Microsoft cut the number of vulnerabilities reported in its software, while programs by Adobe, Mozilla and Oracle have the most reported flaws, an analysis finds.
The number of software vulnerabilities tracked by the National Vulnerability Database in 2012 reversed a five-year decline, with software made by Adobe, Mozilla and Oracle containing the most critical flaws, according to a report released last week by NSS Labs, a technology and security research firm.
found that the number of vulnerabilities grew to 5,225 in 2012, an increase of 26 percent year-over-year, as counted by their common vulnerabilities and exposures (CVE) identifiers. In 2011, reported vulnerabilities had shrunk by 36 percent from an all-time high of 6,462 in 2006.
The turnaround indicates that software developers in general have yet to come to grips with the secure programming techniques and process necessary to permanently reduce the number of vulnerabilities found in their products, said Stefan Frei, research director with NSS Labs and the person who conducted the analysis.
"Despite massive investments on the part of the industry, vulnerabilities are still here, and there are still lots of critical vulnerabilities," he said.

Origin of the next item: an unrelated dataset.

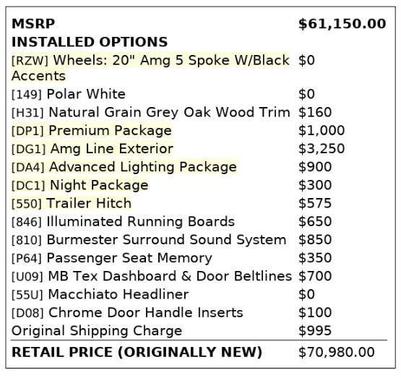
Task: Select Burmester Surround Sound System
Action: coord(149,240)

Oracle topped the list of vendors with the most reported vulnerabilities, with 429 security issues affecting its products. Over the past three years, Oracle's Java has become a favored vector to attack systems, with cyber-criminal toolkits quickly adding exploits
for the latest vulnerabilities in the write-once-run-anywhere platform. Apple and Google placed a close second and third, with 297 and 279 flaws disclosed in the respective company's products.
However, a different firm's software contained the most critical vulnerabilities in 2012: Adobe. A perennial favorite
of attackers for the ubiquity of its Acrobat PDF reader and Flash plug-in for Web browsers, Adobe accounted for 112 of the 484 vulnerabilities that had a critical severity rating and a simple means of exploitation. Mozilla and Oracle chalked up second place and third place on the list, accounting for 13 percent and 10 percent of the critical, easy-to-exploit flaws.

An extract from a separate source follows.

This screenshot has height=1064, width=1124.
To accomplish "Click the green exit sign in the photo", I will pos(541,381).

Yet the analysis contains good news, as well.
The share of the vulnerabilities that were rated highly critical declined. Frei used the Common Vulnerability Scoring System (CVSS) to rate the vulnerabilities, ranking scores 7.0 or more as high-criticality issues. In addition, since 2000, it has become more difficult to exploit the vulnerabilities: Low-complexity attacks have declined in the past decade, while medium-complexity attacks have increased.

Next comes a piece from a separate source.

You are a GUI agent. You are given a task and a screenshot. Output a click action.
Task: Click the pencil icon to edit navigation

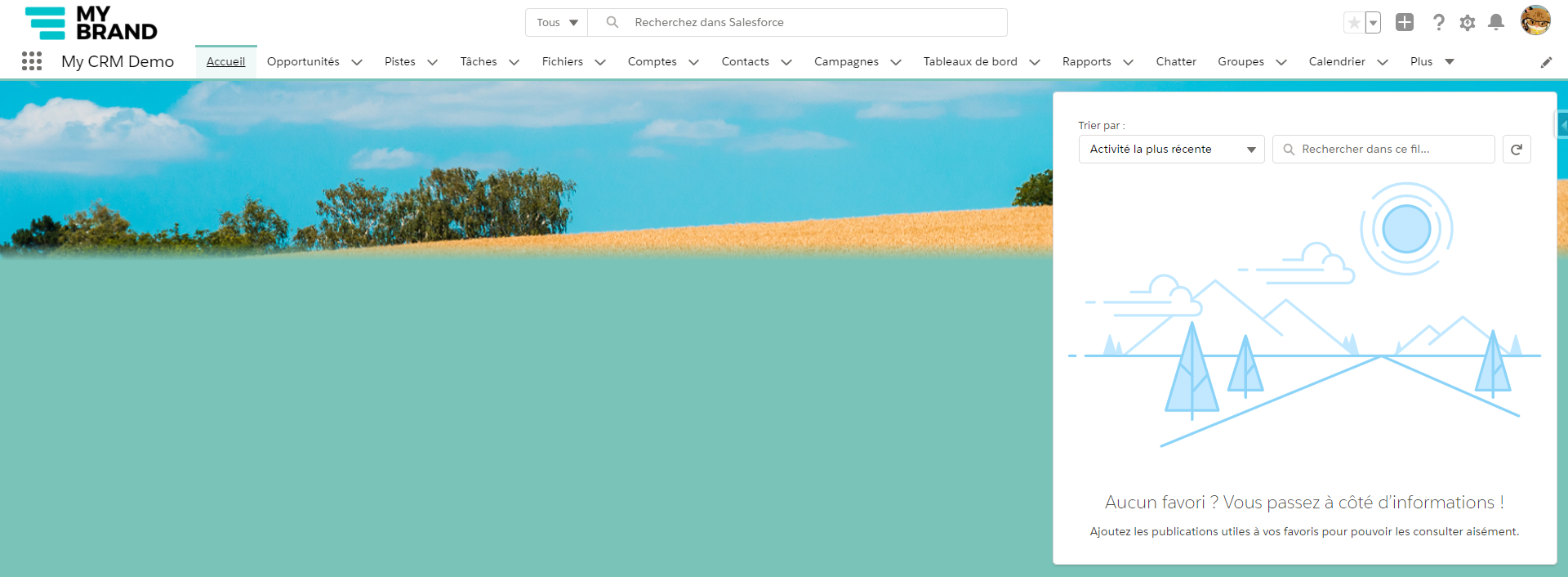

Four of the 10 companies with the most security issues have reduced the overall number of vulnerabilities reported in the last year, but only Microsoft had fewer vulnerabilities in 2012 than its average over the past decade.
While there has been progress—albeit slow—in making software more secure, Websites and online services are a gray area. Because Websites and services cannot be tested legally by security researchers in the same way as source code and binaries—much of the impetus that is driving software security is missing from such services, Frei warned. Only a few Web companies, such as Google and Facebook, have invited researchers to test their systems.
"It is a battle between market forces and expertise, and somewhere we find the balance," Frei said. "The balance is not now very much right on the security side, but if it was an easy problem, it would have been solved by now."